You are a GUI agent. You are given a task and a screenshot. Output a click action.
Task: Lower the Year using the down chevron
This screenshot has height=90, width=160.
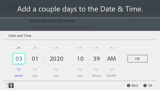[x=56, y=70]
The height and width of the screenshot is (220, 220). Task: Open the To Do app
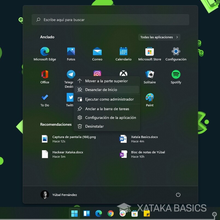coord(45,97)

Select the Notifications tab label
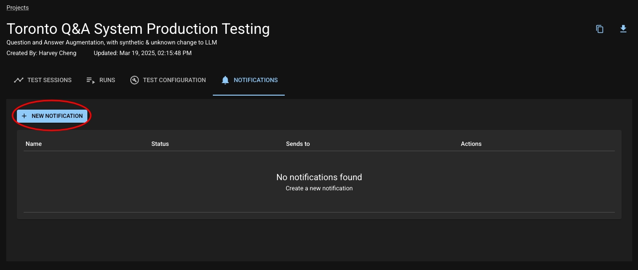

^^^^^^^^

▶ [What you are asked to do]:
It would help to have the listing above repeated exactly, with all images removed.

▶ [Solved exercise]:
You are a GUI agent. You are given a task and a screenshot. Output a click action.
Task: Lower the Year using the down chevron
This screenshot has height=90, width=160.
[x=56, y=70]
The height and width of the screenshot is (220, 220). Task: Open the To Do app
coord(45,97)

Select the Notifications tab label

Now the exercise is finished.